◆ DOCUMENT EXCERPT

==========

- Born: May 10, 1980 (age 46) Durango, Biscay
- Status: Jailed
- Known for: Head of ETA military commandos
- Term: 2002-2009

= Jurdan Martitegi =

Basque nationalist

Jurdan Martitegi Lizaso (born May 10, 1980, in Durango, Vizcaya, Spain) is a member of the terrorist Basque nationalist group Euskadi Ta Askatasuna (ETA). He is best known as the head of the military/commando unit of the group since late 2008 until April 18, 2009, when he was arrested by French police. He is considered to be one of the most dangerous members of ETA, considered a terrorist organization by the European Union, with police describing him as "extremely violent".

He gained prominence in the military section of ETA by leading the 'commando Vizcaya' (Biscay Command) after the 2006 ceasefire along with Arkaitz Goikoetxea and rose to the highest level of ETA's military leadership following the December 2008 arrest of Aitzol Iriondo alias Gurbita who had replaced Miguel de Garikoitz Aspiazu Rubina alias Txeroki, arrested less than a month before.

==ETA activity==
===Kale borroka===
Before joining ETA, Jurdan Martitegi had a wide record of kale borroka acts. On February 12, 1998, he presented himself in front of Baltasar Garzón, after being accused of several street violence acts during 1997. He was shortly released but later accused of taking part in a molotov attack against an Ertzaintza police station in Amorebieta. In 2000 he was arrested after attacking a concessionaire in Iurreta and a bank and Guardia Civil barracks in Galdakao, in which a policeman was wounded. He was arrested again on March 5, 2001, after placing an explosive at the Durango courts and spent some time at the Alcalá Meco and Daroca prisons.

===Comando member===
Martitegi is believed to have joined ETA after he was released from prison. He left his Durango home in 2006 after he knew police were searching him. He joined the 'commando Vizcaya' after the 2006 ceasefire and carried several attacks along with Arkaitz Goikoetxea, including the bombing of Civil Guard's cuartel in Durango on August 24, 2007, a bomb attack in front of a courthouse in Sestao on December 16, 2007, a car bomb explosion outside a Guardia Civil barracks in Calahorra, Rioja on March 21, 2008 and a van bomb placed in front of a Guardia Civil barracks at Legutiano, Álava, which killed one policeman, Juan Manuel Piñuel Villalón, and injured four. He is also believed to have carried a failed attack outside Getxo courthouse on November 11, 2007. According to police he's the main suspect of killing Spanish Socialist Workers' Party councillor Isaías Carrasco on March 7, 2008, as eyewitnesses described the killer as a 'tall man', a description which fits with Martitegi's two meters height.

==========

◆ EXERCISES TO COMPLETE
a. In the profile of Jurdan Martitegi, on what date did French police arrest him?
b. Translate this sentence from the Jurdan Martitegi profile into Spanish: "Martitegi is believed to have joined ETA after he was released from prison."
c. Using the "Comando member" section of the Jurdan Martitegi profile, list every town given as the site of an attack, including failed attacks.

◆ AVAILABLE DATA

==========

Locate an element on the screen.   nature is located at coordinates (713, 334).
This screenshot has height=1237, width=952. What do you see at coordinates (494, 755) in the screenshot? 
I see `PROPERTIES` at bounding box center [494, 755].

==========

◆ EXPECTED OUTPUTS
a. April 18, 2009

b. Se cree que Martitegi se unió a ETA después de salir de prisión.

c. Durango, Sestao, Calahorra, Legutiano, Getxo